Plot polygon boundary

All kwargs are passed to Curve.plot.

Source code in src\curvey\polygon.py

def plot(self, **kwargs):
    """Plot polygon boundary

    All kwargs are passed to [Curve.plot][curvey.curve.Curve.plot].
    """
    for c in self.boundaries():
        c.plot(**kwargs)

`plot_edges(**kwargs)` ¤

Plot polygon boundary edges

All kwargs are passed to Curve.plot_edges.

Source code in src\curvey\polygon.py

def plot_edges(self, **kwargs):
    """Plot polygon boundary edges

    All kwargs are passed to [Curve.plot_edges][curvey.curve.Curve.plot_edges].
    """
    for c in self.boundaries():
        c.plot_edges(**kwargs)

`plot_polygon(ax: Axes | None = None) -> PathPatch` ¤

Plot a filled polygon

Source code in src\curvey\polygon.py

def plot_polygon(self, ax: Axes | None = None) -> PathPatch:
    """Plot a filled polygon"""
    ax = _get_ax(ax)
    patch = PathPatch(self.to_matplotlib())
    ax.add_patch(patch)
    ax.update_datalim(self.exterior.points)
    ax.autoscale_view()
    return patch

`to_ccw() -> Self` ¤

A positively-oriented (counter-clockwise) polygon

Source code in src\curvey\polygon.py

def to_ccw(self) -> Self:
    """A positively-oriented (counter-clockwise) polygon"""
    return self.to_orientation(1)

`to_cw() -> Self` ¤

A negatively-oriented (clockwise) polygon

Source code in src\curvey\polygon.py

def to_cw(self) -> Self:
    """A negatively-oriented (clockwise) polygon"""
    return self.to_orientation(-1)

`to_edges() -> Edges` ¤

An edge soup representation of all the edges in the polygon boundaries

Source code in src\curvey\polygon.py

def to_edges(self) -> Edges:
    """An edge soup representation of all the edges in the polygon boundaries"""
    return Edges.concatenate(*(c.to_edges() for c in self.boundaries()))

`to_matplotlib() -> Path` ¤

Convert a Polygon to a matplotlib.path.Path

Source code in src\curvey\polygon.py

def to_matplotlib(self) -> Path:
    """Convert a `Polygon` to a `matplotlib.path.Path`"""
    from matplotlib.path import Path

    paths = [c.to_matplotlib() for c in self.boundaries()]
    vertices = np.concatenate([p.vertices for p in paths], axis=0)
    codes = np.concatenate([p.codes for p in paths])
    return Path(vertices, codes)

`to_orientation(orientation: int = 1) -> Self` ¤

A polygon with the specified orientation

Parameters:

Name	Type	Description	Default
`orientation`	`int`	Must be 1 or -1. `orientation=1` is a polygon whose exterior boundary is oriented counter-clockwise, and whose internal boundaries (if any) have clockwise orientation.	`1`

Source code in src\curvey\polygon.py

def to_orientation(self, orientation: int = 1) -> Self:
    """A polygon with the specified orientation

    Parameters
    ----------
    orientation
        Must be 1 or -1. `orientation=1` is a polygon whose exterior boundary is oriented
        counter-clockwise, and whose internal boundaries (if any) have clockwise orientation.

▸ Material shown

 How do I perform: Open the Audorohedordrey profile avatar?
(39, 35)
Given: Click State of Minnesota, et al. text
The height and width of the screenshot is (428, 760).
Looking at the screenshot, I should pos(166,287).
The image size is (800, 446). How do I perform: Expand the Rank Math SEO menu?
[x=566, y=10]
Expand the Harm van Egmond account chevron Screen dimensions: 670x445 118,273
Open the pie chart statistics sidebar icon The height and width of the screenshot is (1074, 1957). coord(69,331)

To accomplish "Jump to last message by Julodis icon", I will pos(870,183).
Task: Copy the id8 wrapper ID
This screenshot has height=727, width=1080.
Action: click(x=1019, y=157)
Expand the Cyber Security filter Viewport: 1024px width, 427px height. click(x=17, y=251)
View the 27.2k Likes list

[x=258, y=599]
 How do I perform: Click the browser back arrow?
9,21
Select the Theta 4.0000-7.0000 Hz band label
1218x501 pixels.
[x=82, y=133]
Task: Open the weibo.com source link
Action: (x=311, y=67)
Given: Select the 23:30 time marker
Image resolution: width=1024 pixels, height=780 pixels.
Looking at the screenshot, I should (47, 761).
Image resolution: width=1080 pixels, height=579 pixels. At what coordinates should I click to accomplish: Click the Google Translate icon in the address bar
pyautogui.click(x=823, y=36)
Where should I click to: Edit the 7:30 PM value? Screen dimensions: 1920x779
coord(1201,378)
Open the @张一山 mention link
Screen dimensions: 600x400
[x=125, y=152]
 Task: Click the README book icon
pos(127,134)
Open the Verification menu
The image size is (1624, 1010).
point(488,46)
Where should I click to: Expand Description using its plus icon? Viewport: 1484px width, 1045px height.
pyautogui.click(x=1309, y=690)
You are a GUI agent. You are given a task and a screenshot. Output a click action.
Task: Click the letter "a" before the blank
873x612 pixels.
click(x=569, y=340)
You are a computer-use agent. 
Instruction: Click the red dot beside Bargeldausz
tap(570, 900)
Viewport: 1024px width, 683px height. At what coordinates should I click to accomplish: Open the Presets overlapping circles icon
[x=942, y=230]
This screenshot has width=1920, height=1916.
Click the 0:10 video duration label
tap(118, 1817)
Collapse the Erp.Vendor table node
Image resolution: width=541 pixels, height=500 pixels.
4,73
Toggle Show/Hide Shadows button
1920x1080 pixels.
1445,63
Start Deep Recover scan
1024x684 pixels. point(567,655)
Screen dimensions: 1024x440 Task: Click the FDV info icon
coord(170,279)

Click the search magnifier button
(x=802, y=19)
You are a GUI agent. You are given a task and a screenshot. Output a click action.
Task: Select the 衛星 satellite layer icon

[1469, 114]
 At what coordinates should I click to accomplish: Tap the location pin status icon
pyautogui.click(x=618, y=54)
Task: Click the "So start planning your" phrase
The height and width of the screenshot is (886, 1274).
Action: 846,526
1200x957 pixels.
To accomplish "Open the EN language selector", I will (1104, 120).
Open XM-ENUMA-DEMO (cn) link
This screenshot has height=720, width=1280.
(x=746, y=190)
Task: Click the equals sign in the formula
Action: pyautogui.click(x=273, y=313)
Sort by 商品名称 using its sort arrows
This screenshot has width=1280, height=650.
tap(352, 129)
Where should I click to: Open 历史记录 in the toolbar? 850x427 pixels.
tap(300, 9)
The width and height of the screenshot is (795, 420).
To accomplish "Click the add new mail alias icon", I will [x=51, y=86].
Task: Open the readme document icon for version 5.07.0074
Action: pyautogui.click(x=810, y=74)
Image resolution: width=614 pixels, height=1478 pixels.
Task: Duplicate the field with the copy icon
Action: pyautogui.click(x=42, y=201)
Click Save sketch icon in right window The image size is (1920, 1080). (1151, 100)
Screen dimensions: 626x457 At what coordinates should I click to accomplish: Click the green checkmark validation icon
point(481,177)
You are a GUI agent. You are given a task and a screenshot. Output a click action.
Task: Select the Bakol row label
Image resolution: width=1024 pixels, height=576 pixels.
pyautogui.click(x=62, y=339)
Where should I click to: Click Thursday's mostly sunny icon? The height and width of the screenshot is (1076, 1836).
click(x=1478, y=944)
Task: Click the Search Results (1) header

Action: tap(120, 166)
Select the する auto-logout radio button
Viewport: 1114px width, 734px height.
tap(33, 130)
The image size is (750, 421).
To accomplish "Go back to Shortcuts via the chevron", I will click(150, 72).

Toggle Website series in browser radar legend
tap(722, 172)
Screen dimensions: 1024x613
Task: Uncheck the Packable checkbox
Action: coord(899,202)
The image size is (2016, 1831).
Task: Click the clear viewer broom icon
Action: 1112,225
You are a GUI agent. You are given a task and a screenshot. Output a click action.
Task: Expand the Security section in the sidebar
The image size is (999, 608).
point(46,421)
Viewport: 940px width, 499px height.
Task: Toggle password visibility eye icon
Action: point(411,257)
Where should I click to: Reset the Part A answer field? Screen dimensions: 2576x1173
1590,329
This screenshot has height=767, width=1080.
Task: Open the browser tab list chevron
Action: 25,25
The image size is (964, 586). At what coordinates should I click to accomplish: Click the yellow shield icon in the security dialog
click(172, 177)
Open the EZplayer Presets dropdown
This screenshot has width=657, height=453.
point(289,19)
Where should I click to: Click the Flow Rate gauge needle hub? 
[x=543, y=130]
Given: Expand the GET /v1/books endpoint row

▸ To do
Repeat the stretch of the polygon documentation from "def to_matplotlib(self) ->" through "return Path(vertices, codes)", changing "vertices" to "verts" throughout.

▸ Expected output
def to_matplotlib(self) -> Path:
    """Convert a `Polygon` to a `matplotlib.path.Path`"""
    from matplotlib.path import Path

    paths = [c.to_matplotlib() for c in self.boundaries()]
    verts = np.concatenate([p.verts for p in paths], axis=0)
    codes = np.concatenate([p.codes for p in paths])
    return Path(verts, codes)